I do lift weights. A few years ago my wife and I started really cleaning up our diet and working out with a trainer. He’s got his own little private gym. It’s just us and a few others. Now we lift weights 3 nights a week and do some sort of cardio on the weekend. It’s a blast, plus most of the aches and pains associated with being a desk jockey have gone. Workouts are also usually in the evenings so they get me to stop work on time. It’s my favorite part of the week. We’ve both gotten pretty fit. This winter I set two weightlifting PRs. I was most proud of back-squatting 315!

I also love hiking. I spend a lot of time up in the Sandia Wilderness outside of Albuquerque. One of my hobbies is climbing 14-ers (peaks over 14,000’). I’ve climbed 23 of the 54 in Colorado, and another 3 in California. I like backpacking too. A while back I hiked across Oregon on the Pacific Crest Trail. My buddy and I covered 500 miles in 40 days. It was an amazing experience. I can’t imagine being able to take that much time off now.

During the week, after work and working out, I can usually be found on the couch watching any one of the great TV shows out these days. I also love vintage film noir. The movies relax me. I listen to a ton of podcasts too. Lately I’m into S-Town, Criminal, Monday Morning Podcast (Bill Burr), Crime Writers On…, I Brew My Own Coffee, WTF with Marc Maron, and recently Hangouts with James Fee.

Q: How bad is the coffee addiction? It seems like it may be a problem.

A: Ha! It’s pretty bad, but what do they say? Admitting it is the first step. I’ve always loved coffee. A few years ago I started getting bummed that what I brewed at home wasn’t anywhere near as good as what the local coffee joints were serving. So I did some research and invested in a decent burr grinder, a scale, and a Chemex. Give Chemex a goog if you don’t know what one is. It was a game changer. I threw out my drip machine.

With the Community Health Maps project I’ve been traveling a lot. So I’ve started checking out the best coffee shops wherever I go to see what they have going on. That lead to getting into all the single origin coffees coming out. From there I started buying other brewers like an AeroPress, Kalita Wave, siphon, Moka pot, V60 etc. They’re all really affordable. Then I found a vintage Swiss espresso machine in my father in law’s garage. He didn’t want it, so I sent it out to be refurbished. That was expensive.

Anyway now I pretty much have a state of the art coffee shop in my kitchen. I’ve turned into a total coffee geek and I’m ok with it. I even bring an AeroPress and a portable hand grinder with me on trips to places without good local coffee. I can brew up great coffee in my hotel room.

Q: Almost 4 years ago we defined the geohipster to be a person who lives on the outskirts of mainstream GIS. So I’m reading back through this and we’ve got the makings of a geohipster. Do you feel like one?

A: What is it The Stranger says, “that’s a name no one would self-apply where I come from.” That’s where I am with it. I think in some respects I operate on the outskirts of mainstream GIS (ahem I meant the geospatial industry) and in others probably not. I’d love to be considered a geohipster, who wouldn’t, but I’ll leave that to others to decide.

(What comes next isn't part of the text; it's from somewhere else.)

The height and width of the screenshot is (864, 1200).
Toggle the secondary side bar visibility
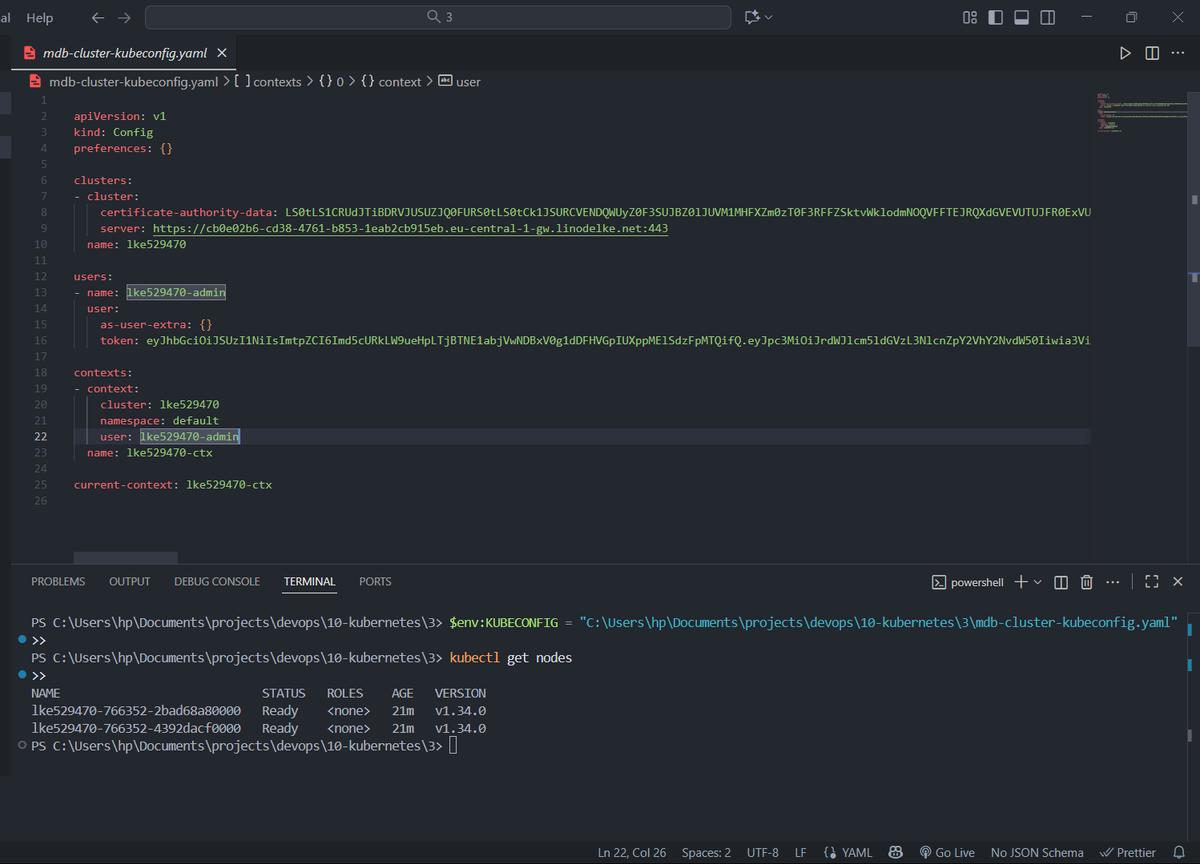[x=1047, y=18]
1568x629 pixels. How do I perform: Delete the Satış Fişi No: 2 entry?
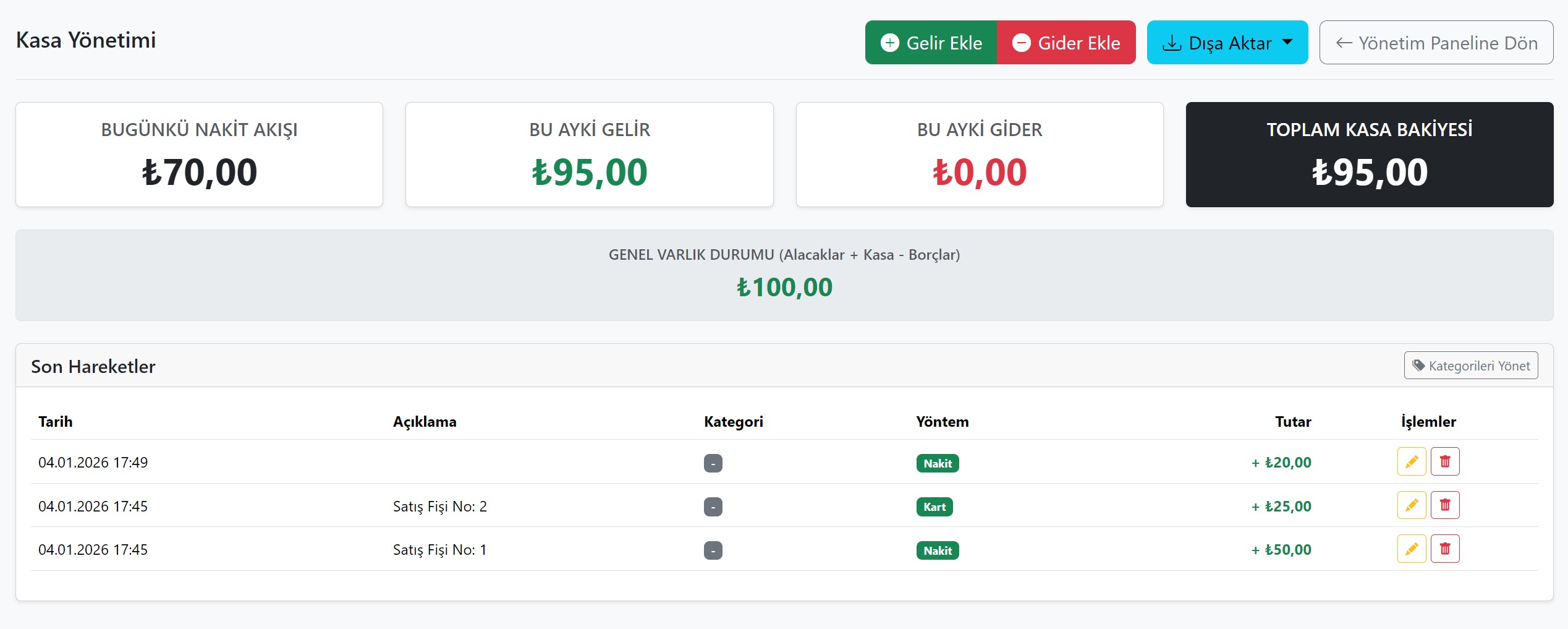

Q: I leave the last question up to you: Anything you wish to tell the GeoHipster readers.

A: GIS and geo are simply ever-evolving tools for turning data into information. For me the application and the data are more important than the actual tools used. Mainly because every 5 or 10 years the tools completely change. Don’t get me wrong, that’s part of what keeps the job interesting day to day, learning new tools, but it’s the applications that can have a lasting impact.